A few months ago during an uneventful day of a long cancer recuperation, I came across four roles of undeveloped film in Tom’s former junk drawer. What the heck is on these roles? Why did Tom save these color and black and white film roles for such a long time? Why didn’t he get them developed?
I’ve given more thought to this film than I should. Meanwhile, the film roles remain on a shelf in my hallway and I don’t know what to do with them. My options: I could throw them out and forget about it. I could get them developed and get upset by something Tom took photos of years ago. I may get mad at Tom five years after he died, which would be stupid.
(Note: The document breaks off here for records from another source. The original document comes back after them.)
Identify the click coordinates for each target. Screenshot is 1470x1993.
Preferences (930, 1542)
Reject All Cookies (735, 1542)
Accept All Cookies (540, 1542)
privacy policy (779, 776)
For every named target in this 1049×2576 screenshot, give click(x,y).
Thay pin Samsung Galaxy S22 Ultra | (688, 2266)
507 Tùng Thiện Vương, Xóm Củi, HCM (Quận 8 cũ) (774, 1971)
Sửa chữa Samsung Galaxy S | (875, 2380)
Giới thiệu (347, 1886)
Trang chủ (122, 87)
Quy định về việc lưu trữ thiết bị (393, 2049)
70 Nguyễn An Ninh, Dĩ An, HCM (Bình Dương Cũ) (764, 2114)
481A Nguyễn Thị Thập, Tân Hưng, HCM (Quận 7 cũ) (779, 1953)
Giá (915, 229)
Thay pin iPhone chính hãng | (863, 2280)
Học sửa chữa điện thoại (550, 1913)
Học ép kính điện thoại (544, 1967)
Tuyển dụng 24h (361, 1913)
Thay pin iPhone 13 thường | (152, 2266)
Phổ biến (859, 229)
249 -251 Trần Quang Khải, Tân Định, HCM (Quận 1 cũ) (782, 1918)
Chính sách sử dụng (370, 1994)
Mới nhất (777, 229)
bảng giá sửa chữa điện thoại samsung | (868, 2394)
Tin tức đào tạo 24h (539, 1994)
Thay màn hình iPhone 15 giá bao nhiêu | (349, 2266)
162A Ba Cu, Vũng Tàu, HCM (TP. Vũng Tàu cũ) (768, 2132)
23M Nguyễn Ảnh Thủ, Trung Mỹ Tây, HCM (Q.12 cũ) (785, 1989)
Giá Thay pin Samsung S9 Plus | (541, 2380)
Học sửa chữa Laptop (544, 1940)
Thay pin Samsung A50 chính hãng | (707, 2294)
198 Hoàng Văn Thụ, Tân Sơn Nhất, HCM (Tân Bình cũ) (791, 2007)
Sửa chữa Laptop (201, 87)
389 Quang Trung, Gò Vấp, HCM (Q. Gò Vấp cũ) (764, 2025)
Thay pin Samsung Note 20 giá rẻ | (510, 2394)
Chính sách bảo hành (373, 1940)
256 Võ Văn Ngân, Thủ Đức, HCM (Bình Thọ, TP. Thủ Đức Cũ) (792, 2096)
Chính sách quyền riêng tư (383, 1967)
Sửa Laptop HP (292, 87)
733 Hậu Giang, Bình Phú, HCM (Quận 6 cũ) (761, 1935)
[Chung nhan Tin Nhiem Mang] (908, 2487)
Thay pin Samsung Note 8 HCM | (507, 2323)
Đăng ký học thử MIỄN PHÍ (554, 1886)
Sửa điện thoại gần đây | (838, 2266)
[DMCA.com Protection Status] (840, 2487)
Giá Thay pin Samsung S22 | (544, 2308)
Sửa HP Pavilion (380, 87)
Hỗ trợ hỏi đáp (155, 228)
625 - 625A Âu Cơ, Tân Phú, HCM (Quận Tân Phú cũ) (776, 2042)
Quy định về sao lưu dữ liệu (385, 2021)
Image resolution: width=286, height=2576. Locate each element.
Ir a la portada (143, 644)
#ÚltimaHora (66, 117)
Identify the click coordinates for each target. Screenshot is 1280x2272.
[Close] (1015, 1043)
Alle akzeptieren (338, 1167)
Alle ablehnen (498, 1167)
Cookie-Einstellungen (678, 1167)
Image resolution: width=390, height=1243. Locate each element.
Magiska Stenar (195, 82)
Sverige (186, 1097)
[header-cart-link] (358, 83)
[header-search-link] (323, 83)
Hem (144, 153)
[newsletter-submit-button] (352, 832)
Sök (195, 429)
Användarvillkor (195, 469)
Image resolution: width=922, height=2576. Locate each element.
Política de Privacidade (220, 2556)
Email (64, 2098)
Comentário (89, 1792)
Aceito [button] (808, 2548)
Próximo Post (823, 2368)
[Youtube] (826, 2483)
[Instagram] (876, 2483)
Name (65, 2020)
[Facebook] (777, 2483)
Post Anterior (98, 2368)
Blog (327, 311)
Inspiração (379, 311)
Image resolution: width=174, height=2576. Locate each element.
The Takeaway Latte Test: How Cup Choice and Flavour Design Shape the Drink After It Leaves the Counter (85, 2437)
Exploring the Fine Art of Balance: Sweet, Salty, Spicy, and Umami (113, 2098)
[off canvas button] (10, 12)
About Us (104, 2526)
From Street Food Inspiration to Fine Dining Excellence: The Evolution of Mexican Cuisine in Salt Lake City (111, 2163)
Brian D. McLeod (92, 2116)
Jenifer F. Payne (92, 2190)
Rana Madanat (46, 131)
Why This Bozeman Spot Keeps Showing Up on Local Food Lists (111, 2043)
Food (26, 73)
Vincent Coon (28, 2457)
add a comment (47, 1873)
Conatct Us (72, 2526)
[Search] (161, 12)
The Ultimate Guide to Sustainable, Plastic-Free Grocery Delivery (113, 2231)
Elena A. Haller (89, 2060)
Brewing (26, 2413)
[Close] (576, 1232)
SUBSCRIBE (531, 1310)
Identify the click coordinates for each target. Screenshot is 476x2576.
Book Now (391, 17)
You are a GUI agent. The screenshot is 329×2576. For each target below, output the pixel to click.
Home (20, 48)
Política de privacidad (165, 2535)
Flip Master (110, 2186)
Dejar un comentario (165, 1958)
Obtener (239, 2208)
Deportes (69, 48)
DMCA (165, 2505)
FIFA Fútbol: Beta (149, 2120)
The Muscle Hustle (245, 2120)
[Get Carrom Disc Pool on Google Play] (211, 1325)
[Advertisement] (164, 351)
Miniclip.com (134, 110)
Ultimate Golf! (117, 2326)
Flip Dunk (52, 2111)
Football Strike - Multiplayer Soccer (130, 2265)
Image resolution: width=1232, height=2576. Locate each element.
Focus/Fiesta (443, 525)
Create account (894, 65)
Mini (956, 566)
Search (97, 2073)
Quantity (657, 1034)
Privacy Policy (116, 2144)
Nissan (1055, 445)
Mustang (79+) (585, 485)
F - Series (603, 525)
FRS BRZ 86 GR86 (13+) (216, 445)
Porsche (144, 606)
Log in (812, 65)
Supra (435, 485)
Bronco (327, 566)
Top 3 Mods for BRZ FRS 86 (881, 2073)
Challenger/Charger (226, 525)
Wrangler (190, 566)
I haven’t got them developed because I’m afraid to see what is on them. These could go back to Tom’s single years before he met me. No problem. They could be from our crazy four-year up and down relationship, which included him seeing other women and me other men. I could deal with that.
Or they might be from when we were married. That would upset me.
If I had to guess their origin, I’d say during our rocky, long-distance relationship before marriage. Those were the years we still were putting film in our Nikon cameras both for our newspaper jobs and for our personal lives. So I know they are old.
But what if it is women I don’t know and didn’t know about during our early marriage? Why cause myself the misery of even knowing this.
Still, it’s hard to toss those rolls in the trash. What should I do?